6. What are the main factors that affect the price of gold stocks?

Well, clearly the key driver for gold companies is the price of gold. And the second key driver for these companies would be the discovery of some new deposit. There are other factors which are less important, such as movements of various exchanges against the dollar, which is the revenue that you're getting. So if your cost of production in occurrence is declining against the dollar, that tends to be advantageous, but that's more of a minor item. In terms of the two major drivers, gold prices overseas have been the key factor, rather than any particular excitement in terms of new discoveries, which have been very limited.

7. What stocks do you like the most right now?

My three largest positions are Newmont Mining (NEM:NYSE - news - commentary - research - analysis), Gold Fields (GFI:NYSE - news - commentary - research - analysis), and Harmony Gold Mines (HGMCF:Nasdaq - news - commentary - research - analysis).

They're all reasonably managed, they have a big reserve base and are basically unhedged. Newmont has good upside to high gold prices. In the case of Gold Fields and Harmony, they're both South Africa-based, so they have a very large resource base and have the potential to generate considerable cash flows at a high gold price. And I feel these stocks are just not that expensive.

8. What stocks are you staying away from?

I tend to stay away from the exploration companies, the very small companies. I stick to production. We haven't had a great market and it hasn't been a good market for exploration stocks, so I've stayed away from them. I prefer companies with some revenue and hopefully earnings, depending on the price of the metal.

9. How has consolidation in the mining industry affected companies in your sector?

I don't think it's played much of a role at all, but it certainly limits the choice of a sector fund such as mine. Bear in mind that other mining industries are much less fragmented than gold. The top three or four copper and nickel companies control more than 50% of global production, and in gold that's not the case. So people point to that and say, "Hey, gold is ripe for consolidation." Indeed, that's what's happening.

Is that necessarily a good thing?

There are not that many synergies that come from being large. The ore is where the ore is; you can't move that. If it's a semiconductor manufacturing company or a textile manufacturing company, yes, you can improve, cut costs and scale. But if one company has its mine in Nevada and the other one has its in Peru, you're going to have a cost base in Nevada and a cost base in Peru.
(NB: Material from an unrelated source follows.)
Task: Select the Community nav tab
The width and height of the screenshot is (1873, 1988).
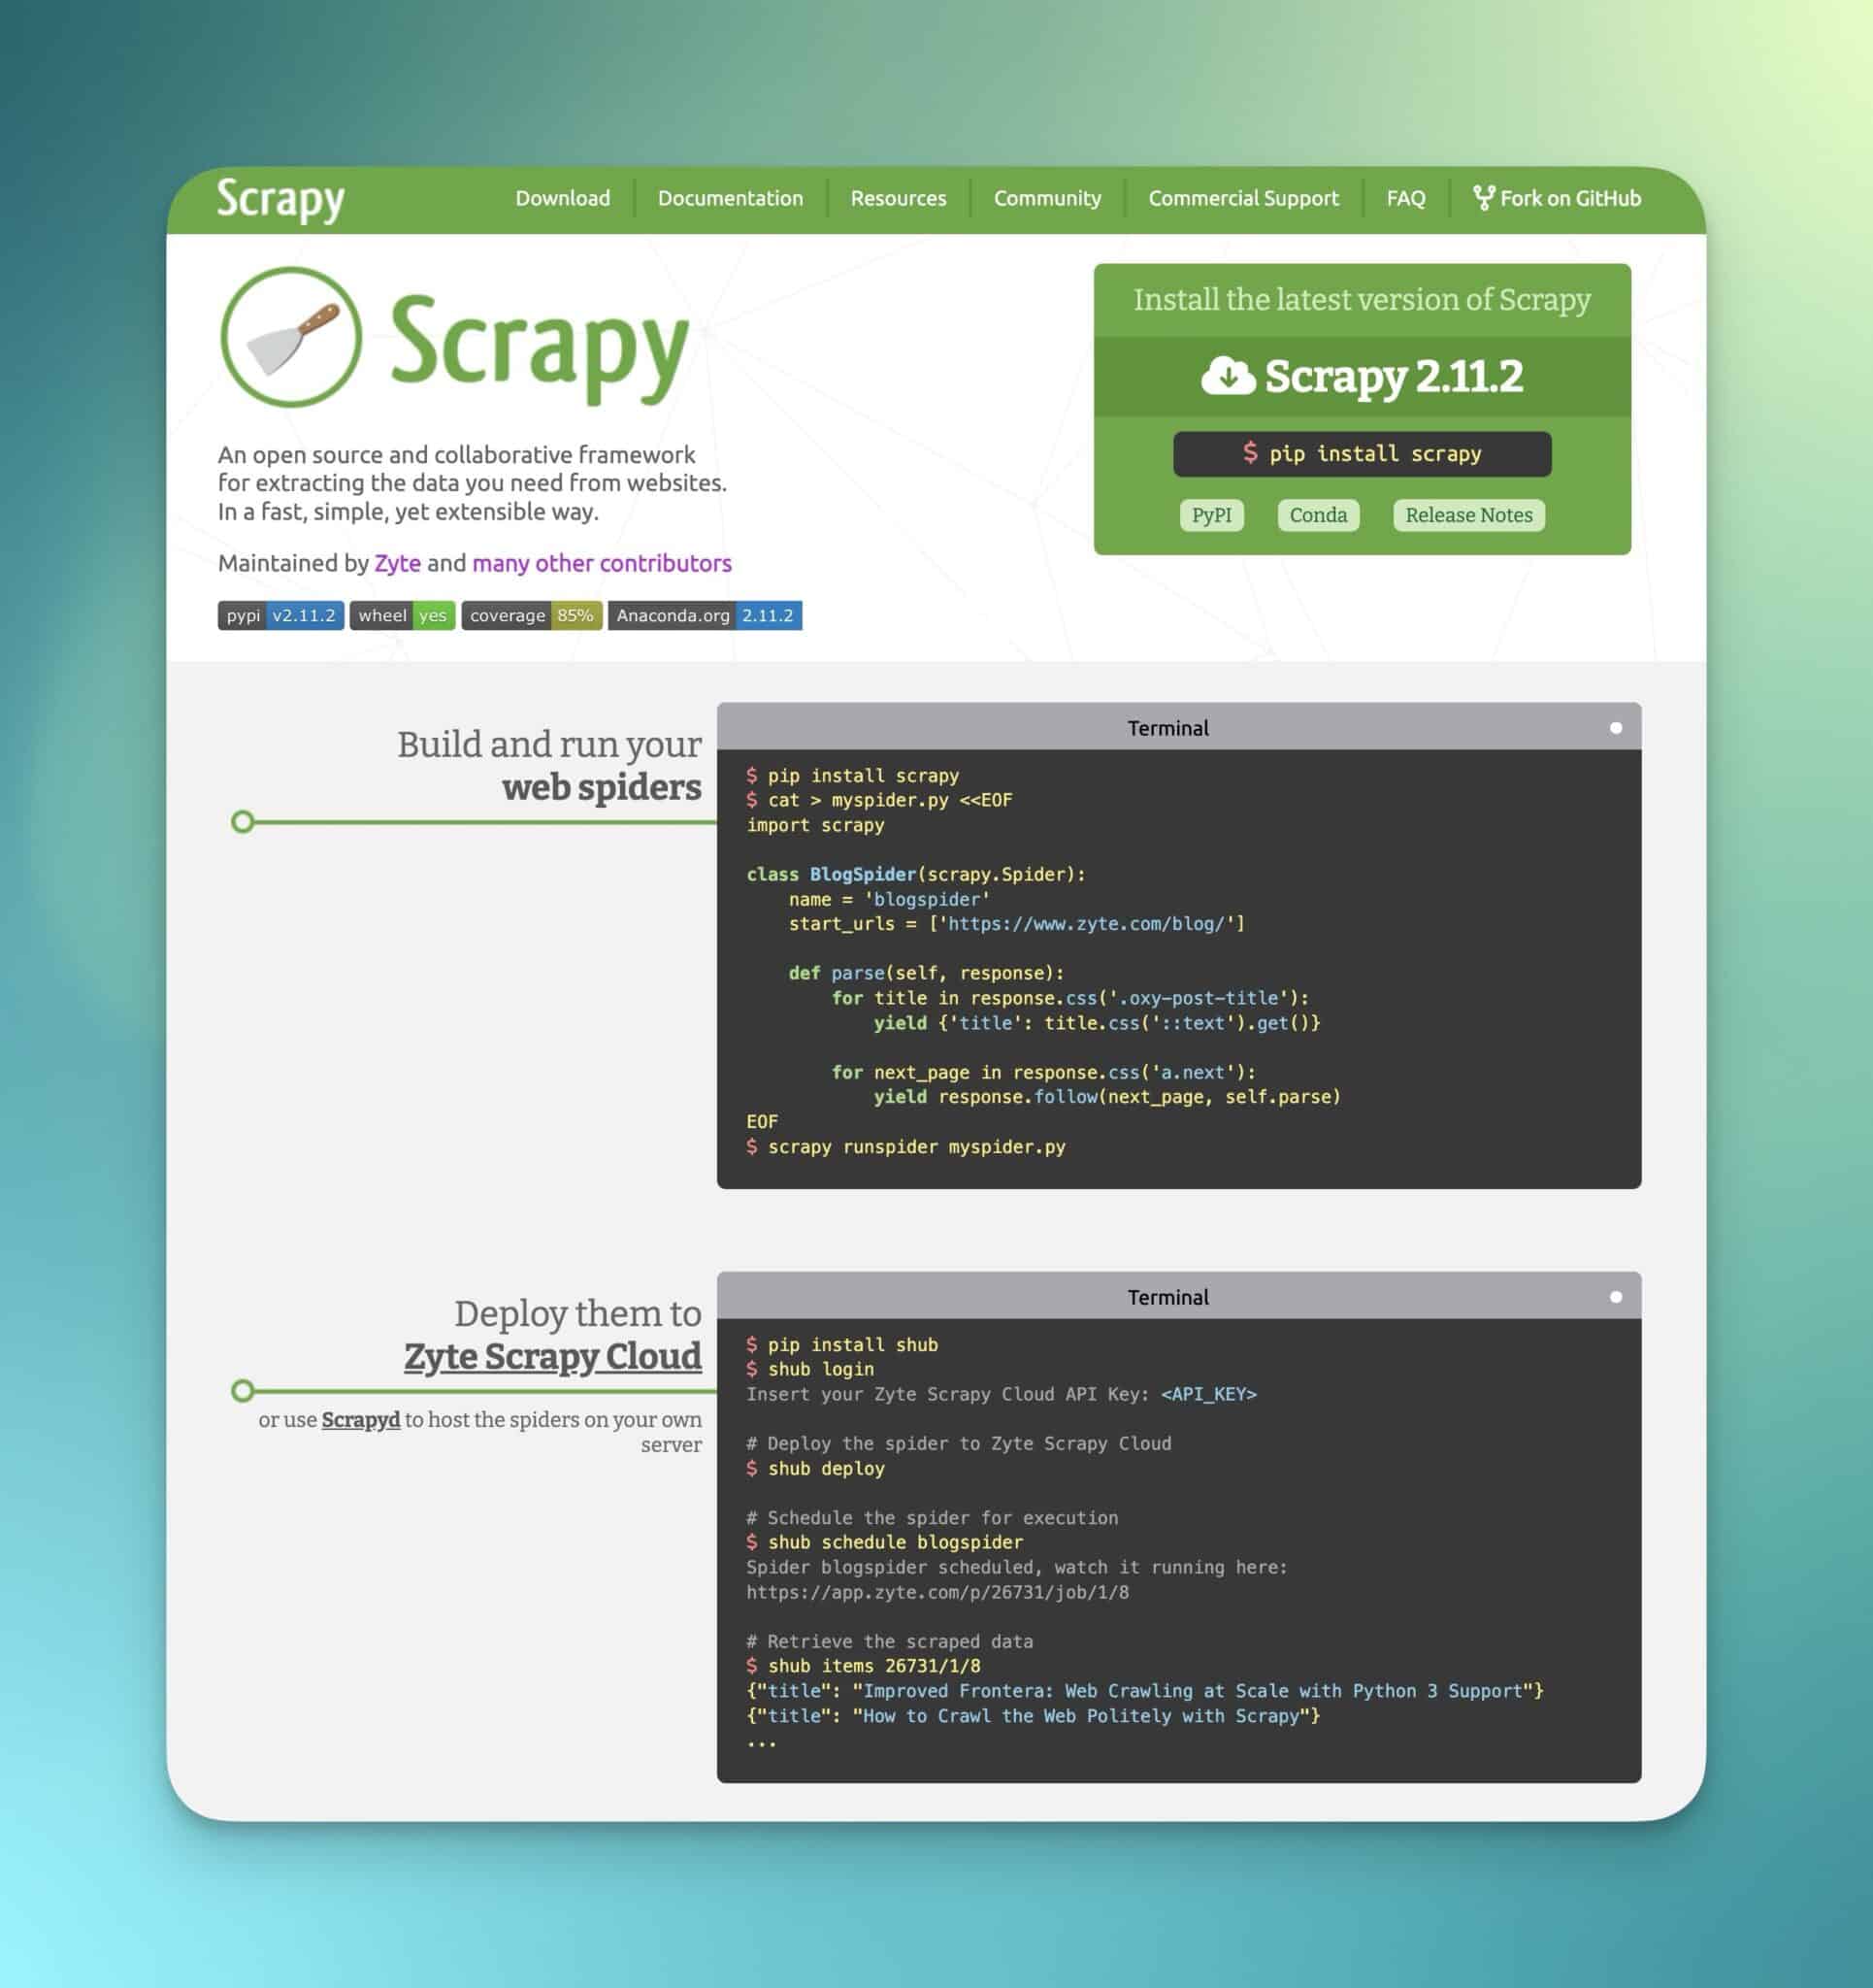Action: pyautogui.click(x=1049, y=197)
I think consolidation in the gold industry has really been driven by very low prices and a need to lower costs. Had the price of gold been a lot higher, I don't think this would have necessarily happened. It might have, but I doubt it. It's a reaction to the real squeeze that's going on in the industry.

10. Where do you see the price of gold a year from now?

I wouldn't be surprised in a year's time to see gold in excess of $400 an ounce.